# nEW aDVATAR!!!!



## blcknwitecuban (Apr 17, 2006)

i got a new advatar and i just wanted 2 let ya'll kn0


----------



## Guest (Sep 27, 2006)

Hehe...you mean avatar?  Its very cool!


----------



## blcknwitecuban (Apr 17, 2006)

tlol. i guess so. thanx


----------



## blcknwitecuban (Apr 17, 2006)

yay us!!!! lol. nice beki


----------



## fish_doc (Jan 31, 2005)

I suppose it could be a ad-vatar. I mean in a way it is a ad for you.


----------



## Ringo (Apr 10, 2006)

Its time for me to get an avatar changed, seeings how the betta in my avatar died over 3 months ago, lol.


----------



## aaa (Jan 19, 2005)

SpoiledFishies said:


> Its time for me to get an avatar changed, seeings how the betta in my avatar died over 3 months ago, lol.

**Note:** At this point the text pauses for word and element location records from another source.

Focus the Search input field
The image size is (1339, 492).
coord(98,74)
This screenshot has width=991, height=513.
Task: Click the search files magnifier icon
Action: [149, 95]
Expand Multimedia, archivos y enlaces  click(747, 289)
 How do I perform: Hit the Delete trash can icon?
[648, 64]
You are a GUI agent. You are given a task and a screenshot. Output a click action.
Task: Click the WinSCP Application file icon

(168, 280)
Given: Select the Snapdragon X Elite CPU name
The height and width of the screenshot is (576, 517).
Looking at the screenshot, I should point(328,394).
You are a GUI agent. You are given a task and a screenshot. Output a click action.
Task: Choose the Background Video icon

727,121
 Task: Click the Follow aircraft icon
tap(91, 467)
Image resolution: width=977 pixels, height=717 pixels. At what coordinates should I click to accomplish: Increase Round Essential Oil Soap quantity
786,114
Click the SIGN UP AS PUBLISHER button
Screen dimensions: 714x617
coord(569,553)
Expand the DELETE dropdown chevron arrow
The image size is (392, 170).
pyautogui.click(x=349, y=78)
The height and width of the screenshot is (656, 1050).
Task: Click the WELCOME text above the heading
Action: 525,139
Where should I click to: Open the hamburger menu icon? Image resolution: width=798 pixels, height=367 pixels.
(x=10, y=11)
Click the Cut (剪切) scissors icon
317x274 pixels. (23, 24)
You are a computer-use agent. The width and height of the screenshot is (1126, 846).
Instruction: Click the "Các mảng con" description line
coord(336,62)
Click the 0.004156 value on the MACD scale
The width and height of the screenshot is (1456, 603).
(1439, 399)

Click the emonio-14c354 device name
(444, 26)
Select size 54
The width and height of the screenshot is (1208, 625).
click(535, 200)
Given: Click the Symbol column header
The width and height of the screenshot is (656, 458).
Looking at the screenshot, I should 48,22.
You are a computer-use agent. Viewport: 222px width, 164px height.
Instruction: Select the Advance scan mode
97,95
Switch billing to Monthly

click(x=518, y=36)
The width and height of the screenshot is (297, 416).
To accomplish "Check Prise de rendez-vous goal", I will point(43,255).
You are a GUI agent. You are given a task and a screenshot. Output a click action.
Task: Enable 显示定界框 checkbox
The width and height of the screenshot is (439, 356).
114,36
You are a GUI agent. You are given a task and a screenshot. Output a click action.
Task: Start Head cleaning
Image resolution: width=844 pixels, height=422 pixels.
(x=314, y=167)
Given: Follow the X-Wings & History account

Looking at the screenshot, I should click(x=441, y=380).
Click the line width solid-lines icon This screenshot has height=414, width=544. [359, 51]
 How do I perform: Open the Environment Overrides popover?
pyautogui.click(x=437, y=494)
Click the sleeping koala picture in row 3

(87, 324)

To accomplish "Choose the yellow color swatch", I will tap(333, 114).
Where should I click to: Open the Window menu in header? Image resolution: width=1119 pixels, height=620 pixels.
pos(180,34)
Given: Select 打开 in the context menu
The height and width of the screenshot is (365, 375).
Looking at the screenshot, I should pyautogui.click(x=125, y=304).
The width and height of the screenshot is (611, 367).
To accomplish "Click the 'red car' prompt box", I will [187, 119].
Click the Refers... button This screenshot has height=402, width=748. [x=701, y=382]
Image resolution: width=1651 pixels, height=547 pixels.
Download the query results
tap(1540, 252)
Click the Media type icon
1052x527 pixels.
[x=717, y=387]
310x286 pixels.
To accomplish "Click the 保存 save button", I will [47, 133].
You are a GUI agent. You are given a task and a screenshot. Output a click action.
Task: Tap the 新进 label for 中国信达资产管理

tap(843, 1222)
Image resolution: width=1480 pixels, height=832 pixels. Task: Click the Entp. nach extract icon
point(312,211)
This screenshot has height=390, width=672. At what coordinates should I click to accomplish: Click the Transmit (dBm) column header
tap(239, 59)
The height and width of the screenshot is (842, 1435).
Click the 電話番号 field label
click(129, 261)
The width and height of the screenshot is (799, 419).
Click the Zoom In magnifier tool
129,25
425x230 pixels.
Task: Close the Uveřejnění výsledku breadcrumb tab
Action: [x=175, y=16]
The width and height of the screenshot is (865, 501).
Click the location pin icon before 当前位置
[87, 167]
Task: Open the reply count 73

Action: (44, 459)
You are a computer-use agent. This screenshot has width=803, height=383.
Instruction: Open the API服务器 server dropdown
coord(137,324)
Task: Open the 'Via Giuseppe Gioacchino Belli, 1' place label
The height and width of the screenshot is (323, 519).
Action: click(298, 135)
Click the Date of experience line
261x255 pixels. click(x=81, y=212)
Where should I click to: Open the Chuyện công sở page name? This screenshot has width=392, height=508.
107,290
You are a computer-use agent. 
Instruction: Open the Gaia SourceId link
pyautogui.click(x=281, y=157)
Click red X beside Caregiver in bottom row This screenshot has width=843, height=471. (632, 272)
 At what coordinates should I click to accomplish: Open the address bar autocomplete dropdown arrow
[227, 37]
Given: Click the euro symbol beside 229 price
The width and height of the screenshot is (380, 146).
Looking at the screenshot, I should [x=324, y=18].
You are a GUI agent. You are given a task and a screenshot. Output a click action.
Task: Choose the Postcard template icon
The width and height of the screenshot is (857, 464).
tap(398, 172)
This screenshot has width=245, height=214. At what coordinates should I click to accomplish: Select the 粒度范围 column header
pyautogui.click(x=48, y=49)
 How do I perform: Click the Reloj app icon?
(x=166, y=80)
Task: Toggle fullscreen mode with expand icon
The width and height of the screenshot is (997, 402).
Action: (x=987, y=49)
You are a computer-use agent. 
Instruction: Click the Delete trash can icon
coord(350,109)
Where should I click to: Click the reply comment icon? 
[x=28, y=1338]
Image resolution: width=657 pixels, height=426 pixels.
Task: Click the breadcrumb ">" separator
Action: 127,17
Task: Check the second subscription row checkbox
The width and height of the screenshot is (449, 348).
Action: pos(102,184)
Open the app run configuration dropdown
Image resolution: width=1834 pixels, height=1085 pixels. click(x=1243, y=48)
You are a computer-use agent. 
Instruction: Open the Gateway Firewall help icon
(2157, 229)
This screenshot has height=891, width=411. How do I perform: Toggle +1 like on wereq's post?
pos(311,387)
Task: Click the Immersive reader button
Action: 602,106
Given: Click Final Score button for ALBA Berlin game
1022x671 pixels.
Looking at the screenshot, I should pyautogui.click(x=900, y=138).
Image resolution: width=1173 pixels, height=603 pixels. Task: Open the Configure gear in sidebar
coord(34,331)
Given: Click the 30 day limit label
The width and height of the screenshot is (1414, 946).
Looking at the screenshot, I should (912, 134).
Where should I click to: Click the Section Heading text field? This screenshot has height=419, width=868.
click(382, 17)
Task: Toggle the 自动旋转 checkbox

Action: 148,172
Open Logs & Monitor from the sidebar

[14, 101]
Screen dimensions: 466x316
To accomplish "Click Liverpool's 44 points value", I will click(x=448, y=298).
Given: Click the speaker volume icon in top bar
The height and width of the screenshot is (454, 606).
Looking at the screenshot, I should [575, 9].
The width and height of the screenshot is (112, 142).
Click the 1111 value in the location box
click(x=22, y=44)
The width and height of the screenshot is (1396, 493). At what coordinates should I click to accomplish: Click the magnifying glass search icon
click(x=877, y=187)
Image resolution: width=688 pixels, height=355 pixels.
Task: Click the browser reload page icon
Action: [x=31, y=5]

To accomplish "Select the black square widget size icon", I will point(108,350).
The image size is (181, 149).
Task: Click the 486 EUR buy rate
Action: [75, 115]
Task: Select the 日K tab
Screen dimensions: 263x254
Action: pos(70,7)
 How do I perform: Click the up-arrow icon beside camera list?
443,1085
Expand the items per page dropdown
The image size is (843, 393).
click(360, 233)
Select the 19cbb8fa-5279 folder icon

haha, the fish in my avatar was sold more than 1.5 years ago...


----------



## Ringo (Apr 10, 2006)

<-Theres a good avatar right there 

Gotta love the pictures of my banjos, and gee-tar


----------



## Guest (Sep 29, 2006)

Well my avatar is new too...just didn't make a post about it. 

I love my little Mbuna!


----------



## Guest (Sep 29, 2006)

I'll be the odd one out....
I didn't change my avater.


----------



## BlackArchFish (Apr 29, 2005)

And niether will I. Lol. I won't change it or haven't for a LONG time hehehe.
Especially since it doesn't exist, no need to change it


----------



## BV77 (Jan 22, 2005)

Kristin, the labs and albino socolofi, look good together


----------



## blcknwitecuban (Apr 17, 2006)

i like bobs advatar.. its cool


----------